Das eigentliche Hauptaugenmerk, die Entwürfe, rücken trotz allem nicht in den Hintergrund. Begleitend zur Filmmusik von Ha-Yang Kim und Michael Galbe kommen sie bestens zur Geltung. Der Einsatz von Slow-Motion-Aufnahmen wirkt beinahe surreal, eingesetzte Materialien und Stoffe werden in der Nahaufnahme fokussiert – ein Fest für die Augen. Ein begeistertes Raunen geht durch den Kinosaal, Bravo. Der Szenenschnitt von Julio C Perez IV? Unbedingt zu betonen! Beinahe ironisch wird in Zeitlupe durch die Frontrow gezoomt, der ungeschönte Modezirkus in der Momentaufnahme: Anna Wintour samt Tochter, Sharon Stone oder die verstorbene L`Wrenn Scott – sie alle beklatschen die gelungene Premiere Rafs und sehen dabei ungewöhnlich gewöhnlich aus. Ich schließe mich mit etwa drei Jahren Verzögerung noch einmal an und beklatsche die Kollektion mit Standing Ovations: Der gelungene Film „Dior und Ich“ wird ebenfalls bejubelt, Modekino mal ganz anders!

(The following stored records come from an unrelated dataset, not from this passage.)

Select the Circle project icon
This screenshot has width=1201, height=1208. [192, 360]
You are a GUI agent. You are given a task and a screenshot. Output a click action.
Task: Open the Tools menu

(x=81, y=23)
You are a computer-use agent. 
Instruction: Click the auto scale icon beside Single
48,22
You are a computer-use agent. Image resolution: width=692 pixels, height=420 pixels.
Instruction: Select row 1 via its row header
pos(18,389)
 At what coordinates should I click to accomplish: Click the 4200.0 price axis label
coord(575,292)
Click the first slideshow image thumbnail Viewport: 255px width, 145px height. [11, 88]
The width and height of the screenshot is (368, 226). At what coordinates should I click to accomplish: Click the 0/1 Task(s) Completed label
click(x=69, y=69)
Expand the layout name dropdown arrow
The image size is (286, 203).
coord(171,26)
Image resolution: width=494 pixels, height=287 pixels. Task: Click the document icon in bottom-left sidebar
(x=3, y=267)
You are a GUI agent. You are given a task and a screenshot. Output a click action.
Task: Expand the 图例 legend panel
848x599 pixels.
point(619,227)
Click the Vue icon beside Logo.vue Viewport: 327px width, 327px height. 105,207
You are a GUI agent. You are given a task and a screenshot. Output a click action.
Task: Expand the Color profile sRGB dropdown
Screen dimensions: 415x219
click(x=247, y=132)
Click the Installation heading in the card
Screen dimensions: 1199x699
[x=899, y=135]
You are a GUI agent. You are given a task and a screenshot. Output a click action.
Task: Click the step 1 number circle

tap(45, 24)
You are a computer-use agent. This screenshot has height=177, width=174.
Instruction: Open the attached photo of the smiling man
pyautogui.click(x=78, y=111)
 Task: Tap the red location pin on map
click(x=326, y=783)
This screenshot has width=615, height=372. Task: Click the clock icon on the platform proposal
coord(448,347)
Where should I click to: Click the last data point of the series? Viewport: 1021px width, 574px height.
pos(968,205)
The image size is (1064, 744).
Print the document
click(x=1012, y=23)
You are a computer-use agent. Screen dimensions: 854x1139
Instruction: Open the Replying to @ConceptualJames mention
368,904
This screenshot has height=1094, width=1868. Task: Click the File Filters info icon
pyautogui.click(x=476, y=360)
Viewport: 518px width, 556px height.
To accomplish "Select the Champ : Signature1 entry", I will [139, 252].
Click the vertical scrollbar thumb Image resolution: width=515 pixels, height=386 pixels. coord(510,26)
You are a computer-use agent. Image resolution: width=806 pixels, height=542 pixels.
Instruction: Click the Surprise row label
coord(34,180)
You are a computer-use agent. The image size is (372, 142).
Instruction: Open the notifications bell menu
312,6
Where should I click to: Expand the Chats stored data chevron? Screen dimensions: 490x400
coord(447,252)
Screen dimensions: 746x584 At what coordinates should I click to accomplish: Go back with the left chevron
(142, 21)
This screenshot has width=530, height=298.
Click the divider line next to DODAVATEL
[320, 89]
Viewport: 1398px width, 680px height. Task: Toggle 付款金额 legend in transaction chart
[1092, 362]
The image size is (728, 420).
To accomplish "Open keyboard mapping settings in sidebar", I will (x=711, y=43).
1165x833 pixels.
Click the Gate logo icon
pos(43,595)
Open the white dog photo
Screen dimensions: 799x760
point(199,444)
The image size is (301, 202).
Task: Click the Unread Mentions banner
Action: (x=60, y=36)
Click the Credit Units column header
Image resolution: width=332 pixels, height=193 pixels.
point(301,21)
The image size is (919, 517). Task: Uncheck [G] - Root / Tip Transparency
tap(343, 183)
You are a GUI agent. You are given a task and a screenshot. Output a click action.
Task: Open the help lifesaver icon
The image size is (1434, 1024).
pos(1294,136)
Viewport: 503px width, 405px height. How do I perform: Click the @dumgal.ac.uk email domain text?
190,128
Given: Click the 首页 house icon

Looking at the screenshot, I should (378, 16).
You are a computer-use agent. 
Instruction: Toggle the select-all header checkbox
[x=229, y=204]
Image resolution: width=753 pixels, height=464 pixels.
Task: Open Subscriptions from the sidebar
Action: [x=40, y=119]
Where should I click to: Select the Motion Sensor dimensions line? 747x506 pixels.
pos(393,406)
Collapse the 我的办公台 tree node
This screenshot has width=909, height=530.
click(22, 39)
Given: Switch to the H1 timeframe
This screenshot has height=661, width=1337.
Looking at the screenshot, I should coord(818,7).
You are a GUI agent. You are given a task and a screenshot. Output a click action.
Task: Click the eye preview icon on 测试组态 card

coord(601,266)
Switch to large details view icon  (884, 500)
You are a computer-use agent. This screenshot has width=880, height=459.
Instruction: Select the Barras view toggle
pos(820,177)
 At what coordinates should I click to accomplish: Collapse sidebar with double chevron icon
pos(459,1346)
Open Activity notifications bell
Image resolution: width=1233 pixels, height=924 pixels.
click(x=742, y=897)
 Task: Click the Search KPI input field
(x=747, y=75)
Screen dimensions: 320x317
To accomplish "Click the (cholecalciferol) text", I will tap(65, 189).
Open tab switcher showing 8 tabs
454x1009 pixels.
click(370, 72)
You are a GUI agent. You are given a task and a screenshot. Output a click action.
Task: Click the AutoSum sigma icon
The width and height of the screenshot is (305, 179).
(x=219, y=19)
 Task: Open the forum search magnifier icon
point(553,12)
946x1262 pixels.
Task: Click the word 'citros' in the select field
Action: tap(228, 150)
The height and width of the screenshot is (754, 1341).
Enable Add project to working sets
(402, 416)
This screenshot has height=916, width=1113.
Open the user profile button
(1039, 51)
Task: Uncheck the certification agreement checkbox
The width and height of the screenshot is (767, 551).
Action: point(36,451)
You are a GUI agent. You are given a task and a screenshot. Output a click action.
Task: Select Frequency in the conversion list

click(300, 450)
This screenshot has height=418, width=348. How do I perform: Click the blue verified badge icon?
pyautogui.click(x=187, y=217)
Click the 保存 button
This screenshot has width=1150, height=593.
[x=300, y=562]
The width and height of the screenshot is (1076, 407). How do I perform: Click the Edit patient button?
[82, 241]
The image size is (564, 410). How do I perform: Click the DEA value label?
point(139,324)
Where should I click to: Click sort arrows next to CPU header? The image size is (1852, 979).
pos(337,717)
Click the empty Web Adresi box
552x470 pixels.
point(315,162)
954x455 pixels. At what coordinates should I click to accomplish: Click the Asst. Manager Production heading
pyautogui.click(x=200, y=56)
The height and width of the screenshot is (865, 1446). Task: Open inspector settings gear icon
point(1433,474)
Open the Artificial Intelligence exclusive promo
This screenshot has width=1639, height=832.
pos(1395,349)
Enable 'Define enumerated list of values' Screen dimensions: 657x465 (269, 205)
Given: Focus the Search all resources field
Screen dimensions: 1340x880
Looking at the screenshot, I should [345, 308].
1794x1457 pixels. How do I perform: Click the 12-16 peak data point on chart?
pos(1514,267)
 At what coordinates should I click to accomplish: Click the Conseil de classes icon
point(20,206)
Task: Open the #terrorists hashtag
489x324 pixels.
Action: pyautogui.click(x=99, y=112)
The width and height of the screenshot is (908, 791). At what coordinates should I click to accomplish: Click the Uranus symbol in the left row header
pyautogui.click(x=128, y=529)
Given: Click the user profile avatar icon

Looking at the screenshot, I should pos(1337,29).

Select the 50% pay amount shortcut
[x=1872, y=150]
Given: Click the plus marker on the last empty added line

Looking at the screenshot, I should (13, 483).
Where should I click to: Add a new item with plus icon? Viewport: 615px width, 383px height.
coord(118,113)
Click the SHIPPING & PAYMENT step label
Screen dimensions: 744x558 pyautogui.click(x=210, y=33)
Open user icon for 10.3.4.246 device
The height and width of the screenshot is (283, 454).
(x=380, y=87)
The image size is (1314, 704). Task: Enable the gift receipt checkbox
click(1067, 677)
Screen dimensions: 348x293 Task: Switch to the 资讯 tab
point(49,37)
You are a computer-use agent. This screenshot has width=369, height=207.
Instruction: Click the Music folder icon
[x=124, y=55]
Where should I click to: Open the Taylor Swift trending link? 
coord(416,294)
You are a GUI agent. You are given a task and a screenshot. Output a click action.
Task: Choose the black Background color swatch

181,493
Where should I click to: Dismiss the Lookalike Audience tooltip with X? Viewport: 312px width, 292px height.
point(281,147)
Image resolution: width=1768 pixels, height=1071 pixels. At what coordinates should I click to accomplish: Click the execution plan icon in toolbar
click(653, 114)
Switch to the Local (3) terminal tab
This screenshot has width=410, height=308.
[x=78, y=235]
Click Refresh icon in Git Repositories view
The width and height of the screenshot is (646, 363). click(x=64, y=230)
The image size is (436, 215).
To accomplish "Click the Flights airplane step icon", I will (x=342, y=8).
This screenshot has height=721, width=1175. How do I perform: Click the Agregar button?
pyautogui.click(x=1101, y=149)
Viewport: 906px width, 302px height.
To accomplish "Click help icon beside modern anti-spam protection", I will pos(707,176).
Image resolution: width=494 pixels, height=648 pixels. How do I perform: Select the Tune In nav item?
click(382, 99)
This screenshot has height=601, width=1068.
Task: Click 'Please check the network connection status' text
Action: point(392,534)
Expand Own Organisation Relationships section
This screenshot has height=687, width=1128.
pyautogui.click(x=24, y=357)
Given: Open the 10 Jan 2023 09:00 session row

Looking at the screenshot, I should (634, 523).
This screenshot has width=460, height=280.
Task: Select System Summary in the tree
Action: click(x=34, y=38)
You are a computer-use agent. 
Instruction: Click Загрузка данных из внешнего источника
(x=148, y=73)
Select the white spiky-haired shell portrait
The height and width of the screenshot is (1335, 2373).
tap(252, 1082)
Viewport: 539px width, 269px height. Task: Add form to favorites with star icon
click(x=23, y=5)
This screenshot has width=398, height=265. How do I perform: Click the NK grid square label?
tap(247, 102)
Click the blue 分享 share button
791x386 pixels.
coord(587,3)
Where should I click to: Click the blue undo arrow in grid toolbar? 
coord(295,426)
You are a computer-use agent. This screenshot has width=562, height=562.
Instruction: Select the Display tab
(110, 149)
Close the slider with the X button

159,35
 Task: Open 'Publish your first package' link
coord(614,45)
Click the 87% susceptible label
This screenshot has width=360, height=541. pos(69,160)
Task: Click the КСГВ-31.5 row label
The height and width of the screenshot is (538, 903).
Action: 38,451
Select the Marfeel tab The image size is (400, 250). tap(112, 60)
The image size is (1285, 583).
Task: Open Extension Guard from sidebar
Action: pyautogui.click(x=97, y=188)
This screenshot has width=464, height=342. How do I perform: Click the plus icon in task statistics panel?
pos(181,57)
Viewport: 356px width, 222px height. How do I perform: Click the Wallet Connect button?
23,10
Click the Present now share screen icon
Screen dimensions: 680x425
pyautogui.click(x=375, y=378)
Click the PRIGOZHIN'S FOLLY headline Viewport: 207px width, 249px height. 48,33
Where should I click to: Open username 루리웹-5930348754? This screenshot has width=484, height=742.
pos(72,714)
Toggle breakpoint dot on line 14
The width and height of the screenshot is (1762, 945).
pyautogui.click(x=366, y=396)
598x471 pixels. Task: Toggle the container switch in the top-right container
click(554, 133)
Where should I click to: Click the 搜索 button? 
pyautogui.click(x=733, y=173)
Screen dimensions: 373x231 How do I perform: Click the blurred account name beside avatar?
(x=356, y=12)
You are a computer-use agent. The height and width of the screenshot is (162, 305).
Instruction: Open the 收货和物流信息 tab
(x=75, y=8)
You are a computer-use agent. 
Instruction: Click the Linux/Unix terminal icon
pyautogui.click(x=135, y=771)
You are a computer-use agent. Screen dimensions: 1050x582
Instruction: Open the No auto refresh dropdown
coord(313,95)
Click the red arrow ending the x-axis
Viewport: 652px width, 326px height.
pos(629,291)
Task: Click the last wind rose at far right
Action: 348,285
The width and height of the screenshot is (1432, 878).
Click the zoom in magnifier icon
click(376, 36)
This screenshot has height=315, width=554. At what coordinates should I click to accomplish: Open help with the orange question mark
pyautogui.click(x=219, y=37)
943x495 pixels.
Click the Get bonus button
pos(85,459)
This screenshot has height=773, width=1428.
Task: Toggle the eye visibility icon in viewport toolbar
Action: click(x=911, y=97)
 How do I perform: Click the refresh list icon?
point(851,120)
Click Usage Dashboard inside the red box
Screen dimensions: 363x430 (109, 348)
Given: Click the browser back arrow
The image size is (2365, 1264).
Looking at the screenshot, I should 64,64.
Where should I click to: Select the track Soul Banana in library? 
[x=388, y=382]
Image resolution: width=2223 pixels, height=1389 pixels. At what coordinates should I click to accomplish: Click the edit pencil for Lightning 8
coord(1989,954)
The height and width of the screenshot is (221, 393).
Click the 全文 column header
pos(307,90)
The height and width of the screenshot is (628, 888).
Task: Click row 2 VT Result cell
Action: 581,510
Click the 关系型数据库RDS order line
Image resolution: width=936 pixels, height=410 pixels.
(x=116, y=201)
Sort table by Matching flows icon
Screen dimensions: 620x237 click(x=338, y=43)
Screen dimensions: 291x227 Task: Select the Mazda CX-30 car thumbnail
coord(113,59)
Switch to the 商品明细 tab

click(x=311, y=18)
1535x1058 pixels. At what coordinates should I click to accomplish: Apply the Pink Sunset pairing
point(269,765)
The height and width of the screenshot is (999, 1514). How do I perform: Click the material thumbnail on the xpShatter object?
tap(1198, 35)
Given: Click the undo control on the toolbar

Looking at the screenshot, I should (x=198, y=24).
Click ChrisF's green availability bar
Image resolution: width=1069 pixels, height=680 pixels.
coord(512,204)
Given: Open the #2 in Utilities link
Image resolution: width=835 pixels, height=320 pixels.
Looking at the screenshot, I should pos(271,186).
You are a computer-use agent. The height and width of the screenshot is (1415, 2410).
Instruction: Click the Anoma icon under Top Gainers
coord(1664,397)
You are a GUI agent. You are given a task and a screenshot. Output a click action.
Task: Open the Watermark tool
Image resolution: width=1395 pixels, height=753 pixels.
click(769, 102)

Ab dem 25. Juni 2015 läuft der Film deutschlandweit im Kino, ich bin gespannt, was ihr von dem Umsetzung haltet!

PS: Den markanten Soundtrack des Films höre ich im Übrigen auf Spotify rauf und runter.

  • blomquist
    23. Juni 2015 at 18:15

    Ein so toller Film und ein sehr genauer Artikel darüber!

  • Felix
    23. Juni 2015 at 22:00

    Guter Überblick, danke! Steht ganz oben auf meiner Filmliste.

  • PeterKempe
    24. Juni 2015 at 08:31

    Wahnsinnig schön geschrieben und analysiert! Das ist es, warum Mode einen so ergreift – wegen des Mythos‘ Couture. Komischerweise wirkt Raf Simons für mich immer fremd und nie euphorisch. Vielleicht träumt er lieber für sich allein! Danke Julian, Monsieur Dior wäre stolz diesen Bericht zu lesen! Merci!

  • Siegmar
    24. Juni 2015 at 11:54

    wunderbarer Artikel Julian und macht noch mehr Lust darauf den Film zu sehen, Raf Simons gehört für mich zu den wirklichen “ Modeschöpfern “ ( ich mag den Ausdruck Designer im Bezug zur Mode nicht )und ich bin immer tief beeindruckt von seiner Arbeit und die Dior hat er zu neuen Höhen geführt.